BEGIN STUDY MATERIAL

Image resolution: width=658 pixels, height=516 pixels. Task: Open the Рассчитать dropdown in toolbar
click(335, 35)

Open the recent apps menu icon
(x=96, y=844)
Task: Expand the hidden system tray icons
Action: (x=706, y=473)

END STUDY MATERIAL
BEGIN STUDY MATERIAL

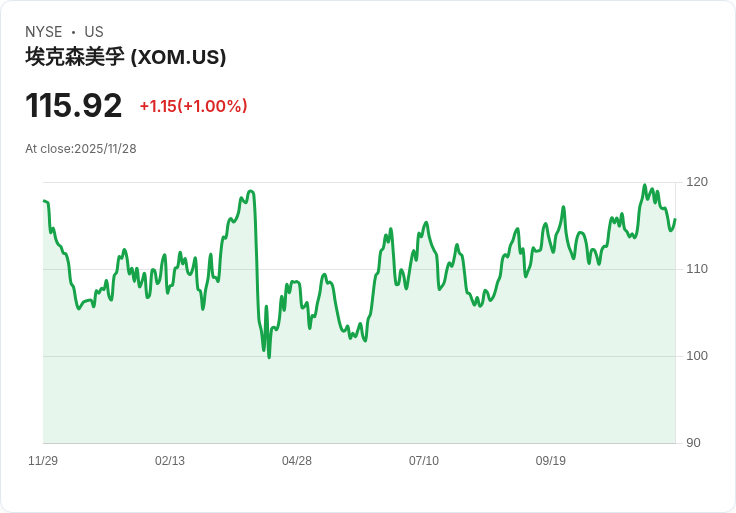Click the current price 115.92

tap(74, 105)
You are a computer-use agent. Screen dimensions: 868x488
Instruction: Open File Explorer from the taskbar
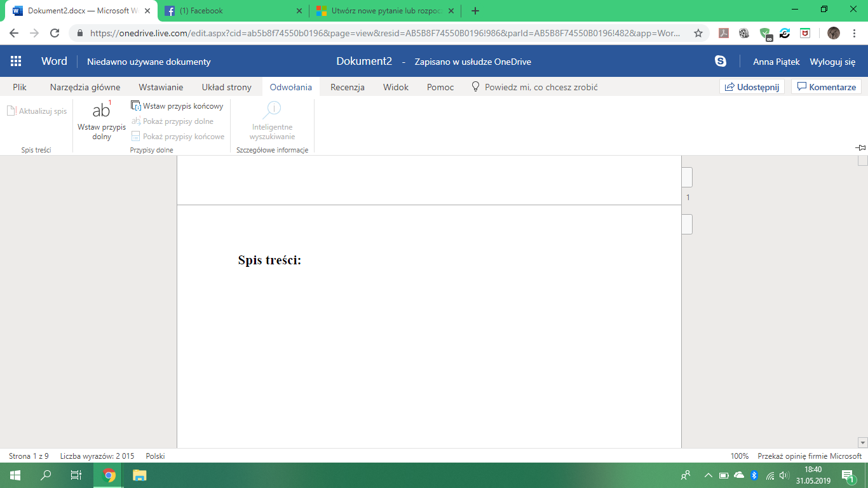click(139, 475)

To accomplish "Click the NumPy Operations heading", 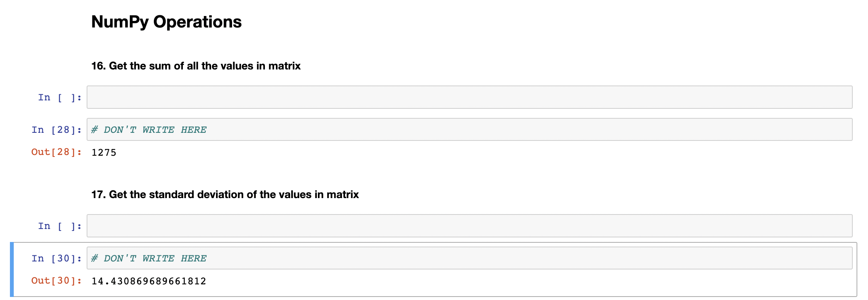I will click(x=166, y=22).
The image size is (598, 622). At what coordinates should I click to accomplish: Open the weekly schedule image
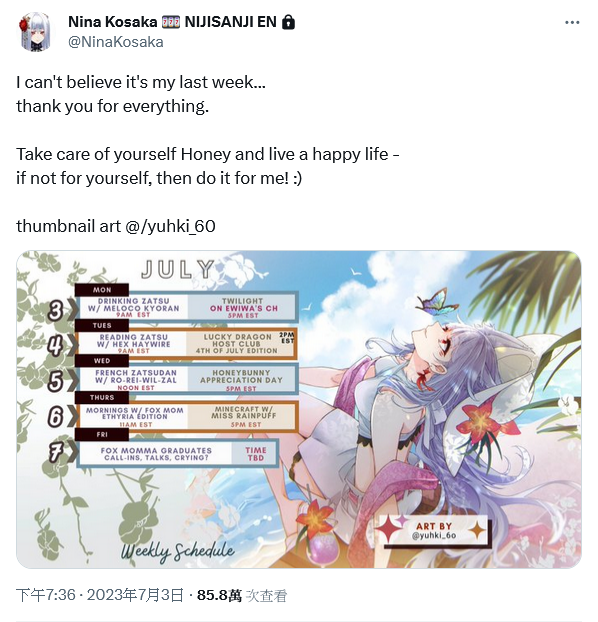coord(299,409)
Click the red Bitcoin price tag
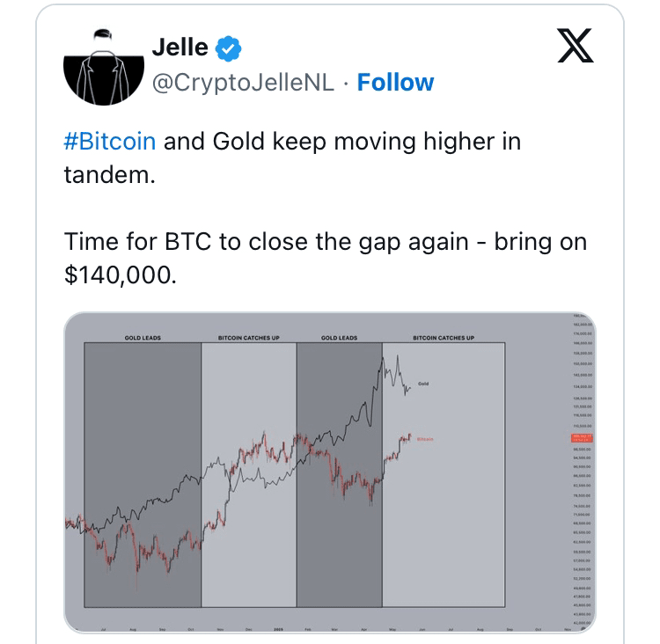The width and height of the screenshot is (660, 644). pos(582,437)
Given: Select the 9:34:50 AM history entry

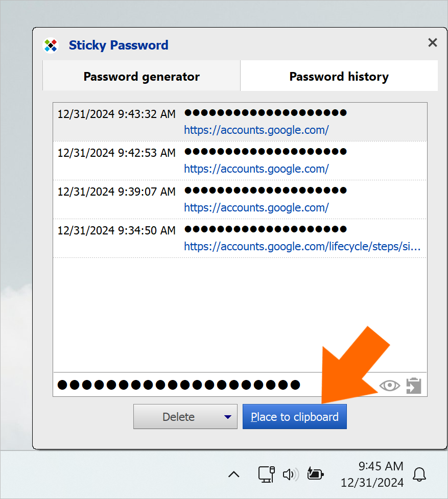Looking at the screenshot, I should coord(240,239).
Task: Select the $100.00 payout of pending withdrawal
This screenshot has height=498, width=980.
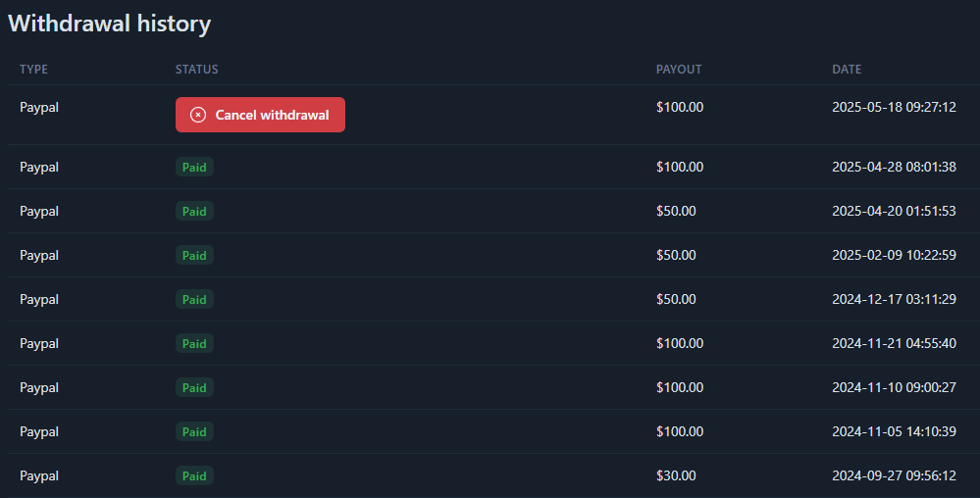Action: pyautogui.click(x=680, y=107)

END STUDY MATERIAL

TASK BRIEF
Nothing but the lines from the one with "Click the red Bitcoin price tag" to the one with "Task: Select the" above, both included, should be transcribed, exactly and without pictures.

RESPONSE AREA
Click the red Bitcoin price tag
The width and height of the screenshot is (660, 644). pos(582,437)
Given: Select the 9:34:50 AM history entry

Looking at the screenshot, I should coord(240,239).
Task: Select the $100.00 payout of pending withdrawal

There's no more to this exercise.